Il contenimento di aspetti disfunzionali dell’umore è però solo il primo passo. Nessun buon neuropsichiatra può trascurare la grande importanza della relazione psicoterapeutica come agente di cura. È necessario un approccio integrato nel pieno rispetto dei ruoli e della propria specificità. Certo un percorso terapeutico finalizzato a recuperare energie, coraggio all’interno di un paesaggio che viene percepito arido e in cui la dimensione temporale prevalente è quella del passato è impresa ardua.
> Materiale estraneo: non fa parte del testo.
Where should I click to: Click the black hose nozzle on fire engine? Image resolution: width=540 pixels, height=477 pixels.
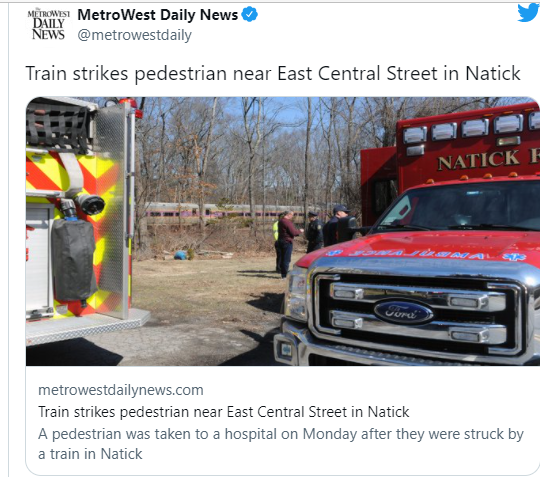coord(89,204)
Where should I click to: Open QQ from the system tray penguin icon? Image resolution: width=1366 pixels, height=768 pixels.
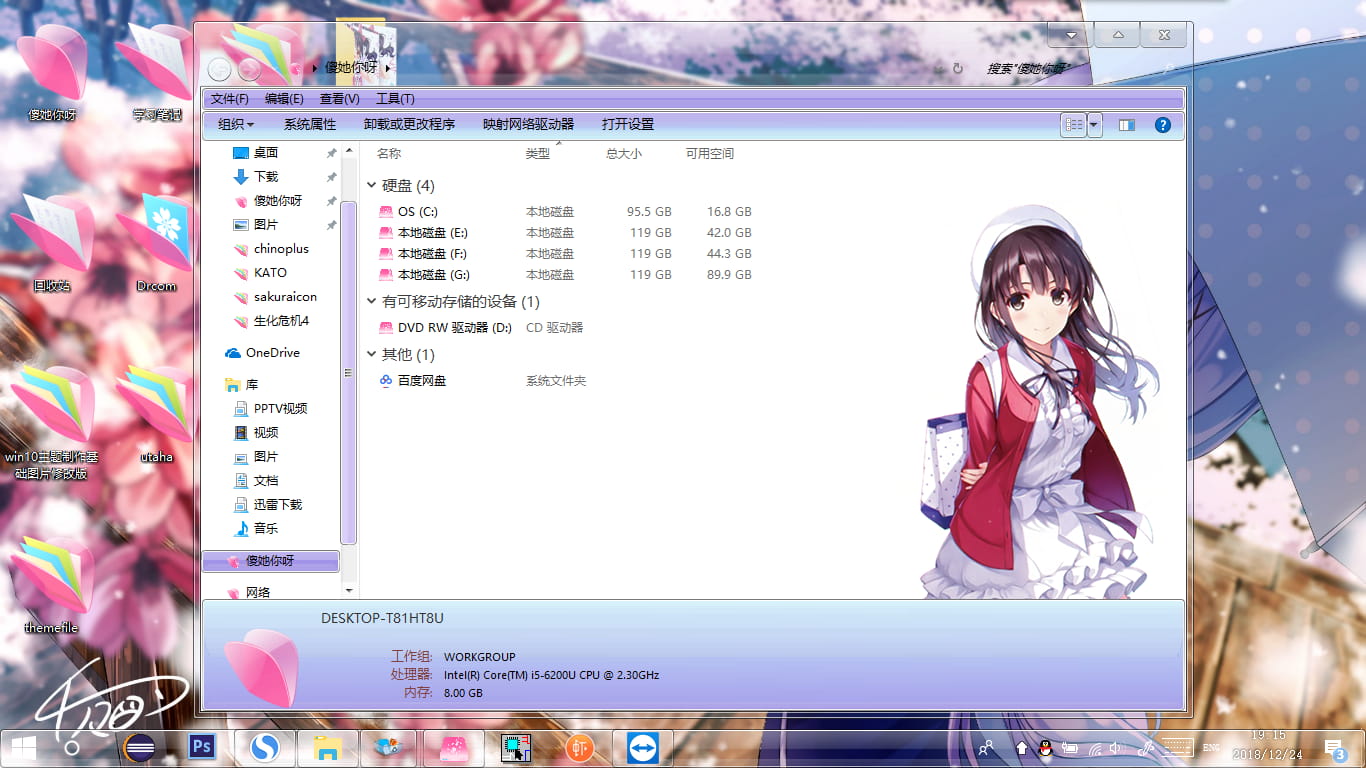tap(1045, 747)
Il paziente è così soffocato dalla  propria condizione tanto da non riuscire ad accedere ai propri contenuti interiori? Quale significato individuale riveste la depressione per quella determinata persona?

Interrogativi importanti.

Nell’affrontarli il terapeuta stesso potrebbe oscillare fra potenti fantasie di salvataggio e sentimenti di frustrazione, voglia di sbarazzarsi del paziente se esso appare impenetrabile a qualsiasi tentativo dialettico. Ma questi sono momenti da attraversare. L’effetto della comunicazione e dell’ascolto si radica nella maggior parte dei pazienti depressi come ben dimostra la ricerca scientifica.

Uscirne si può.

La stretta tenaglia della depressione pian piano si allenta. La paura più grande, quella di non farcela, può essere nominata e affrontata. Una terapia che sia prima di supporto e poi espressiva è il trattamento che permetterà attraverso la ritualità delle sedute e la rassicurazione la ripresa del flusso vitale.

È il viaggio a due che dal fondo doloroso di una amarezza sconsolata può far riemergere la dimensione della speranza e del futuro.